This week’s edition of Psych Wednesdays was written by Kate Reilly and was originally published on Psych Your Mind on October 5, 2012.
Try to recall the last time you were angry, depressed, or anxious. What did you want to do with those feelings? There is a good chance you had an urge to text your best friend, post a Facebook status update, or write in your journal. We often want to get things off our chest and prevent them from festering inside of us. If we pick the right outlet, disclosing our emotions can help us feel better in the moment. Furthermore, there’s evidence that emotional disclosure through writing can improve mental and physical health outcomes months and even years later.

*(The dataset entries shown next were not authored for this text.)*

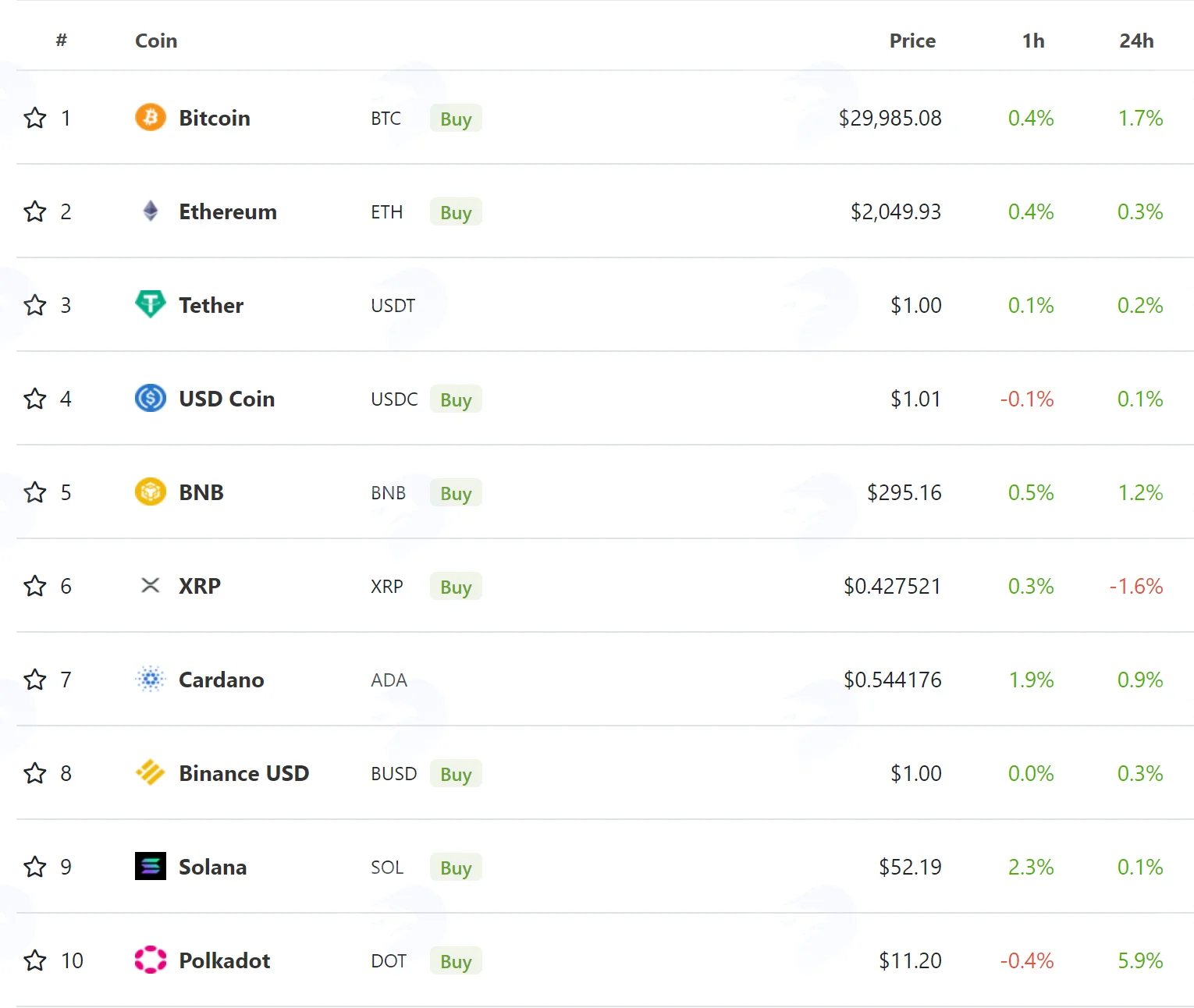Click the Polkadot pink logo
Screen dimensions: 1194x1008
[x=151, y=960]
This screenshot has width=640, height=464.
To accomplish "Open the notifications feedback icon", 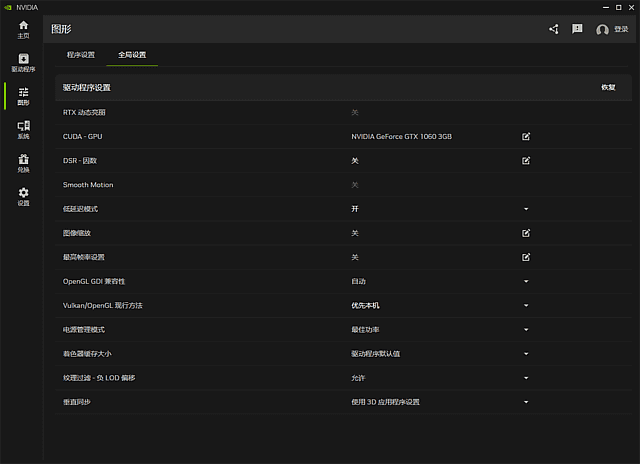I will (x=577, y=29).
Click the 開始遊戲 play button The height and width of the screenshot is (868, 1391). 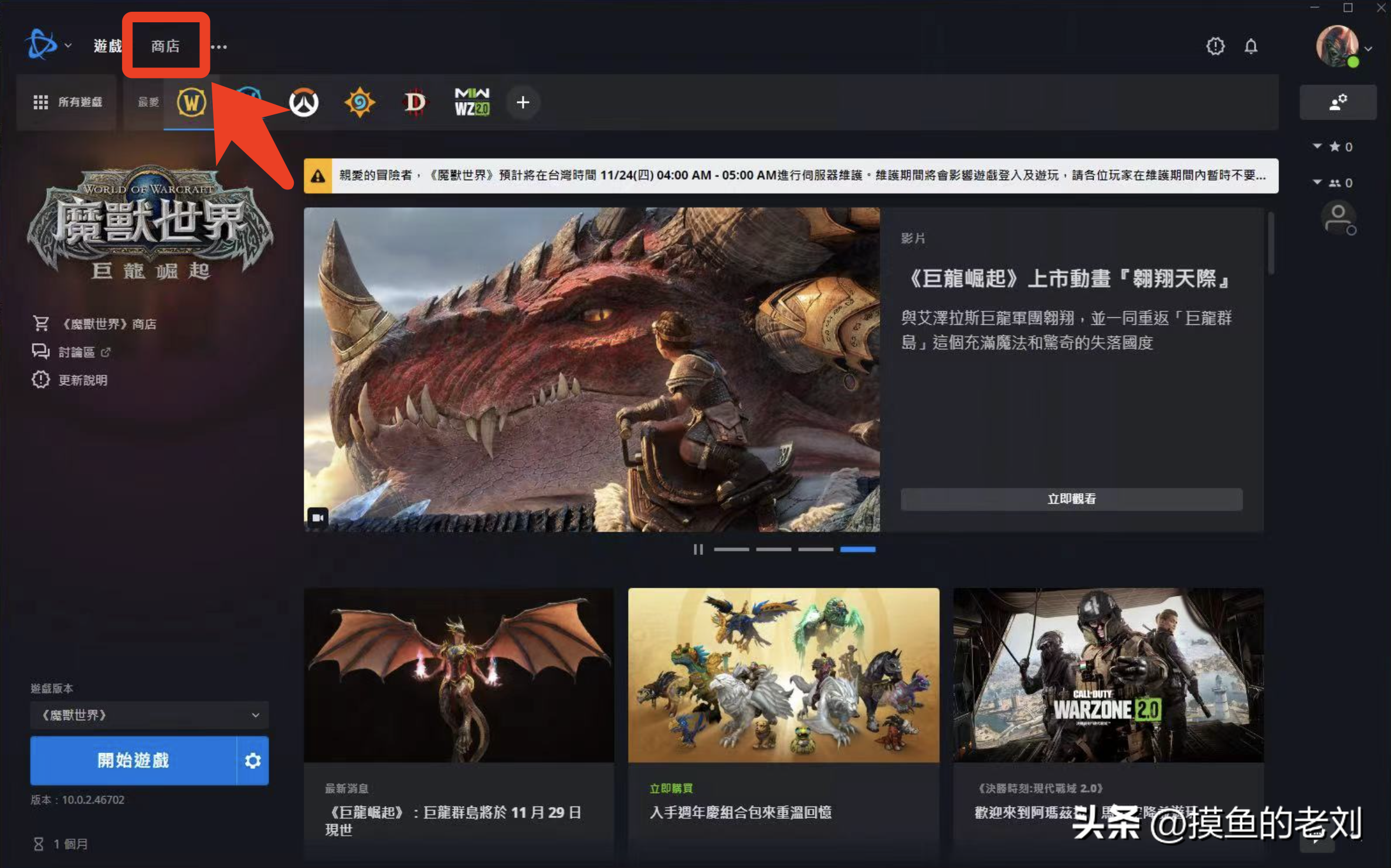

Psychologist James Pennebaker is well-known for his work on expressive writing and has conducted an impressive program of research outlining the benefits that emotional disclosure can have. They include lower self-reported distress and depression, improved immune functioning, fewer doctor’s office visits, and even increases in GPAs. Perhaps most relevant to today’s economic situation, in a study of recently-unemployed individuals, people who wrote about their emotions regarding their job loss got new jobs faster than those who wrote about non-emotional events or did not write at all!

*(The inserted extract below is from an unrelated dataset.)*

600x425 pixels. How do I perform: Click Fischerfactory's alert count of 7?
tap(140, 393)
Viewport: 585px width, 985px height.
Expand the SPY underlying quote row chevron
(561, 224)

What exactly is expressive writing?
The expressive writing technique that Pennebaker uses in his research is actually quite simple and a lot like keeping a diary. In much of the work, participants are asked to write for 15 to 30 minutes for 3 to 5 consecutive days. In some studies, participants are asked to write about specific traumas or emotionally significant events, such as September 11th or losing one’s job. In others, participants choose their own “extremely important issue” about which to write. They are encouraged to let their thoughts flow, not hold anything back, and to thoroughly explore their emotions. In experimental work on the writing procedure, some participants are randomly assigned to engage in the above exercise. Their outcomes are then compared to those of participants instructed to write about superficial, less meaningful topics or to those of participants who did not write at all.
The writing procedure itself tends to have a calming effect on people. Participants exhibit physiological responses similar to people who are trying to relax, such as decreased heart rate and lower systolic blood pressure. Some research showed that one month after expressive writing, blood pressure levels for people who engaged in expressive writing were still lower than they had been at baseline. These changes are not related to writing in general, as they do not occur when people write only about superficial topics. There seems to be something special about the process of putting thoughts about intense emotional experiences into words and writing them down.

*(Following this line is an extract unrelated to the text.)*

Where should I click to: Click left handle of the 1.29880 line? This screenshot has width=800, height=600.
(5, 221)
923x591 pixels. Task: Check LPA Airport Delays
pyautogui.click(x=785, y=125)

What is it about writing that leads to health benefits?
Though many causal mechanisms have been proposed, here I’ll focus on two: cognitive changes and social changes. To examine cognitive changes during expressive writing, Pennebaker and his colleagues have closely analyzed the texts people write. They have designed a computer program that counts certain types of words, such as positive emotion words and causal words. This program allows the researchers to examine different components of the texts and see which parts are most associated with health improvements. (If you’re interested in some other interesting uses of this program, see Juli’s post here.)
These analyses point to certain cognitive changes that might underlie the path from expressive writing to improved health. For example, in one study, the more people increased their use of causal words (e.g.,because, effect, and reason) and insight words (e.g., understand andrealize) over the course of the writing sessions, the better their later health. This finding suggests that the process of making sense out of life events and creating a coherent narrative with causal relationships is particularly useful for well-being. In addition, it demonstrates that changes in thinking are important. It was the trend of using more causal and insight words over time that was associated with better health, not a higher average of those words across the writing sessions.
Writing can also lead to changes in people’s social lives. In a study where participants wore recording devices in their everyday lives, researchers found that people talked more to others after expressive writing. Because writing has also been linked to increases in working memory, it is possible that expressive writing helps people pay better attention to their friends’ needs or recognize opportunities for more relationships. Enhanced social support and connection may then facilitate the better health outcomes observed.
For more specific guidelines about the expressive writing technique, visit Pennebaker’s website here.
Are you somebody who likes to write during emotionally troubling times? Why do you think expressive writing has so many documented benefits? Please share your thoughts with us in the comments!
Pennebaker, J.W. (1997). Writing about emotional experiences as a therapeutic process. Psychological Science (8), 162-166 DOI:10.1111/j.1467-9280.1997.tb00403.x
Pennebaker, J.W., & Chung, C.K. (2011). Expressive writing and its links to mental and physical health. Oxford Handbook of Health Psychology, 417-437.